Davis knows full well that only in exceptional circumstances have governments turned to use National Insurance money to fund the NHS, which has always mainly been funded from general taxation – effectively sharing the risk and the costs of ill-health across the whole tax-paying population, the widest possible pool. Liz Truss and co have just reversed the most recent plan to use NI funds for the NHS.

Aneurin Bevan, the Labour minister who pushed through the legislation to establish the NHS in the teeth of opposition from the Tories, who vote 21 times against it, clearly rejected any notion that the NHS was an insurance scheme and any confusion with National Insurance. It seems the right wing ‘think tanks’ and their allies prefer to recreate the confusion. 

But why is David Davis so keen to suggest that the NHS is an insurance scheme? He wants to argue for a greater private sector slice of the action. He says so in so many words: “Involving private firms in the provision of health insurance … would simply mean sharing the burden (and the opportunity) between the state and the private sector.”

Of course there is no “sharing” involved, other than allowing the private insurers to carve out a profitable niche for themselves. The private insurance industry has no interest in chipping in to the cost of running the NHS – or indeed in paying out for patient care if they can possibly avoid it, which is why they are so reluctant to insure older people and those with pre-existing conditions who are more likely to be making a claim. 

So how would private insurance become an issue under Davis’s view of social insurance? Only if it’s linked with preferential access to hospitals, mental health and GPs, all of which would presumably be levying fees.
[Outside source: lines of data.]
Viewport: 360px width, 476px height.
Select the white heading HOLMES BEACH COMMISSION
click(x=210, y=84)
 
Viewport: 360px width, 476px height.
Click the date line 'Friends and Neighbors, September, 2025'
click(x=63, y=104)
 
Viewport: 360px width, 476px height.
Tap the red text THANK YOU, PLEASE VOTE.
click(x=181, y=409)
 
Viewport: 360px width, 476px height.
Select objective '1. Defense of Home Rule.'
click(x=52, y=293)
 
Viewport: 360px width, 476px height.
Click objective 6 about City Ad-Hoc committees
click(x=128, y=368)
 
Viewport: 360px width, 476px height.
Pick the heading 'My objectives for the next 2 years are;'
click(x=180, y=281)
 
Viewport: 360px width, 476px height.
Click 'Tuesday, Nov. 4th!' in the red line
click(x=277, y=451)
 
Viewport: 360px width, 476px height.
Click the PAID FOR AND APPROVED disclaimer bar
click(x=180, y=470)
So it’s no so much changing the mechanism of funding that’s at stake, but privatising and commercialising the provision of health care, again to the benefit of the rich, and disadvantage of the poor.

It’s clear that once the myths and falsehoods are discarded social health insurance is not the answer to any of the big questions facing the NHS today. As Roy Lilley recently argued:

“There are huge waiting lists, an exodus of staff, wages are poor, working in health and care is unattractive.

“Would a social insurance system, fix it? No.

“We don’t have enough health professionals nor enough beds.

“Would a social insurance system fix it? No.

“There are some outcomes that are better elsewhere… but it depends on what comparator you pick. 

“Would a social insurance system fix it? No…”

We could add that there are long queues of ambulances outside A&E, long delays in emergency admissions, long delays accessing mental health care. 

And social insurance and private provision are absolutely no use in dealing with these problems, either.

In 1948 The NHS moved decisively beyond the social insurance system that had prevailed from 1911, and established a system that was universal and more forward looking, allowing services to be planned on the basis of need, patients to access services regardless of ability to pay, and national training systems to be put in place for doctors and professional staff. 

Nobody but the crackpot right wing of the Conservative Party and neoliberal lobby groups now wants the discredited old system back.